• [EXERCISE DATA]:
-*-

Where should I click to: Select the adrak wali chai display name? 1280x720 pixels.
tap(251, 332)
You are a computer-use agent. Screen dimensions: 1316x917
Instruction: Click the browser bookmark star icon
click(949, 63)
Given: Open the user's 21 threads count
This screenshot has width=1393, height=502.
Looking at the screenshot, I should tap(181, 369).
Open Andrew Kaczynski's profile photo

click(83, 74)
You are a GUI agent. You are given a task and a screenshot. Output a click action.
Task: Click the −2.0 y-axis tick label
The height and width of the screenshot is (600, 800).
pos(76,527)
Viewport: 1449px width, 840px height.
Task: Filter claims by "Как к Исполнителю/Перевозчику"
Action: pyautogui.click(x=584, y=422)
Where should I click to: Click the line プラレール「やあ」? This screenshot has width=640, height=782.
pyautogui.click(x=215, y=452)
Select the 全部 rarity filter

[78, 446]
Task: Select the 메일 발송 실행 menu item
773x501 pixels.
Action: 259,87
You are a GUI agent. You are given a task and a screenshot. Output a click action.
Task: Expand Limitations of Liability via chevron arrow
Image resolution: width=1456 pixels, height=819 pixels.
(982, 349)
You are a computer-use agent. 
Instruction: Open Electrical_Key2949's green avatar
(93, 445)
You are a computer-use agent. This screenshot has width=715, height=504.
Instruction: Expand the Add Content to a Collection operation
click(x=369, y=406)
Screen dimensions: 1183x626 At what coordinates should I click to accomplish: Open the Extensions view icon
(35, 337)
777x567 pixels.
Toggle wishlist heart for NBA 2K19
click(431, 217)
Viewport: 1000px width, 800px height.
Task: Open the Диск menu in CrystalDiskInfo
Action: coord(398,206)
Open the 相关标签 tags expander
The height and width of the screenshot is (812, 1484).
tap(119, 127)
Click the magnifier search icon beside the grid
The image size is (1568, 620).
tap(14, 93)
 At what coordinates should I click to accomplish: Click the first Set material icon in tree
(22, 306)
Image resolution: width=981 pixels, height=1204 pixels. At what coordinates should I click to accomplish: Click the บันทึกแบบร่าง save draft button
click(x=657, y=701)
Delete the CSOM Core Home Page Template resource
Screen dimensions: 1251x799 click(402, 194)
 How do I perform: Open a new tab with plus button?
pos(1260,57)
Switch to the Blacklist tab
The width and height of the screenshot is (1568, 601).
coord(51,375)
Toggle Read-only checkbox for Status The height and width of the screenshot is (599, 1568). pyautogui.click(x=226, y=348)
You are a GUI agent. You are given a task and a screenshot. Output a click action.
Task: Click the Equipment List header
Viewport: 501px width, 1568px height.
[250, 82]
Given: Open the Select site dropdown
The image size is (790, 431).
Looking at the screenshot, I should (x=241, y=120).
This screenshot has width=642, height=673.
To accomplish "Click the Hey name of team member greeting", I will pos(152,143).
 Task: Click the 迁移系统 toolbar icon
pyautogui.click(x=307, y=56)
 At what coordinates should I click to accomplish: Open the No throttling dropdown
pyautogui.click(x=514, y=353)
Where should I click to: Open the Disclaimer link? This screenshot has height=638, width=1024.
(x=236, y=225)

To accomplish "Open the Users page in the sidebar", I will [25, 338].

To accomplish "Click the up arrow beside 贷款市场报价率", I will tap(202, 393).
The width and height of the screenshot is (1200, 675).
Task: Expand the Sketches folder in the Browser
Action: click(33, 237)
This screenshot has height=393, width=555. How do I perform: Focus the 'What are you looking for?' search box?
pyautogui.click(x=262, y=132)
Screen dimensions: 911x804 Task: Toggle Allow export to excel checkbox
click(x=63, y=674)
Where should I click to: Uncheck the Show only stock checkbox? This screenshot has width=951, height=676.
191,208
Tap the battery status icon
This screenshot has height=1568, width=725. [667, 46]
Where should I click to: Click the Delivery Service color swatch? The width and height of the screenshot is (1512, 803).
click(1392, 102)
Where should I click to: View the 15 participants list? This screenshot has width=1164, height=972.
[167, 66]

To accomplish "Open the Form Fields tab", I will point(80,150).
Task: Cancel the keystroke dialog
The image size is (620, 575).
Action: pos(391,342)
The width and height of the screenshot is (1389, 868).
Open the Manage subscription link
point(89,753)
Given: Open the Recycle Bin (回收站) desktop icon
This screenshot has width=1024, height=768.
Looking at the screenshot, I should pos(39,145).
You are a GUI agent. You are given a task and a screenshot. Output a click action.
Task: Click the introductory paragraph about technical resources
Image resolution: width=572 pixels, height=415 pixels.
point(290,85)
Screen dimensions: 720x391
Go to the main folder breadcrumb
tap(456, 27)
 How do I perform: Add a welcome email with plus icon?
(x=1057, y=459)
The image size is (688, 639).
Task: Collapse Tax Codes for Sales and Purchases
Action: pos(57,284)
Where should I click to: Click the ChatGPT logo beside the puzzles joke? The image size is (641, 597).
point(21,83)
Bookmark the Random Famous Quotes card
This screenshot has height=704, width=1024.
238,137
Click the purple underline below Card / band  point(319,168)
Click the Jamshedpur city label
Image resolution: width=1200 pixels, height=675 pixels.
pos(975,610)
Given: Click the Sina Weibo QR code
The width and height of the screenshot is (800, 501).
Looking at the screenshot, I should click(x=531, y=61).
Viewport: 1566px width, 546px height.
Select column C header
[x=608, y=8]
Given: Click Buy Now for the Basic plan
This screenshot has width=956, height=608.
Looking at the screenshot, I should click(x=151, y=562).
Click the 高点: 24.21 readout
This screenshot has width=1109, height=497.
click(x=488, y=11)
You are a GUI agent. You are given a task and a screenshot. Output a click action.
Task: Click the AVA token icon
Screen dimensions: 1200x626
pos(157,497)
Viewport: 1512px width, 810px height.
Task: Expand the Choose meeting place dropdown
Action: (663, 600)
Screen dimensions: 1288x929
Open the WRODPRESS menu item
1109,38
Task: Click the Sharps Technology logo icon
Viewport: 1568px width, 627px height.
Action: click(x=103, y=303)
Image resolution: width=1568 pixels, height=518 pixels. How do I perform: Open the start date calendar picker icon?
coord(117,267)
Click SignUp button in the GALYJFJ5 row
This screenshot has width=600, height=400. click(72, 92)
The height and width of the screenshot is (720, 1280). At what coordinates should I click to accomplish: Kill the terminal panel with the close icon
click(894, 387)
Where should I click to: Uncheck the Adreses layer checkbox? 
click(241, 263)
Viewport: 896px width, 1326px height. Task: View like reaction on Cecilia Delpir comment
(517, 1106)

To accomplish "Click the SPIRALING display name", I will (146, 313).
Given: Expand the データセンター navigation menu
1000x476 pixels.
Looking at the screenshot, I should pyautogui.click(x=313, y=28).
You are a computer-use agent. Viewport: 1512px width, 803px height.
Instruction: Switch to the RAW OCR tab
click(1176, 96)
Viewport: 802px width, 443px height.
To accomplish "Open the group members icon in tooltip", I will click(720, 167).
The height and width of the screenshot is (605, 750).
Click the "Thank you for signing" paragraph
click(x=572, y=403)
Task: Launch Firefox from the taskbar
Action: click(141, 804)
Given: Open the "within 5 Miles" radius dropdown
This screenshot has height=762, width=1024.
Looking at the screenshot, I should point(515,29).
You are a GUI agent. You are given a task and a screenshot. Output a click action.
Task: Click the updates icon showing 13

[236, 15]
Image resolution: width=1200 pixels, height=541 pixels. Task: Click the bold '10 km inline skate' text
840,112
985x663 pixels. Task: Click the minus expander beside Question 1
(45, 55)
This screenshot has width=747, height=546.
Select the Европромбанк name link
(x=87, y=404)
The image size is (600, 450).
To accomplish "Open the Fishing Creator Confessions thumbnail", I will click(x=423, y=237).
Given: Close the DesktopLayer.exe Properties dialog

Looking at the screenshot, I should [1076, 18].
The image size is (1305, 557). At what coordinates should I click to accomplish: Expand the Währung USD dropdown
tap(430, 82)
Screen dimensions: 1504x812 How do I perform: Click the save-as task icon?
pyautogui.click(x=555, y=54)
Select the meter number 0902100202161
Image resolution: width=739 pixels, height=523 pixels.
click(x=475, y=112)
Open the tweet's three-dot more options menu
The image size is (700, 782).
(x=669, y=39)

-*-

• [WHAT YOU NEED TO DO]:
Nothing but the lines from the start of the data above through the line with "You are a computer-use agent. This" should appear in your answer, copied exactly.

• [TASK ANSWER]:
Where should I click to: Select the adrak wali chai display name? 1280x720 pixels.
tap(251, 332)
You are a computer-use agent. Screen dimensions: 1316x917
Instruction: Click the browser bookmark star icon
click(949, 63)
Given: Open the user's 21 threads count
This screenshot has width=1393, height=502.
Looking at the screenshot, I should tap(181, 369).
Open Andrew Kaczynski's profile photo

click(83, 74)
You are a GUI agent. You are given a task and a screenshot. Output a click action.
Task: Click the −2.0 y-axis tick label
The height and width of the screenshot is (600, 800).
pos(76,527)
Viewport: 1449px width, 840px height.
Task: Filter claims by "Как к Исполнителю/Перевозчику"
Action: pyautogui.click(x=584, y=422)
Where should I click to: Click the line プラレール「やあ」? This screenshot has width=640, height=782.
pyautogui.click(x=215, y=452)
Select the 全部 rarity filter

[78, 446]
Task: Select the 메일 발송 실행 menu item
773x501 pixels.
Action: 259,87
You are a GUI agent. You are given a task and a screenshot. Output a click action.
Task: Expand Limitations of Liability via chevron arrow
Image resolution: width=1456 pixels, height=819 pixels.
(982, 349)
You are a computer-use agent. 
Instruction: Open Electrical_Key2949's green avatar
(93, 445)
You are a computer-use agent. This screenshot has width=715, height=504.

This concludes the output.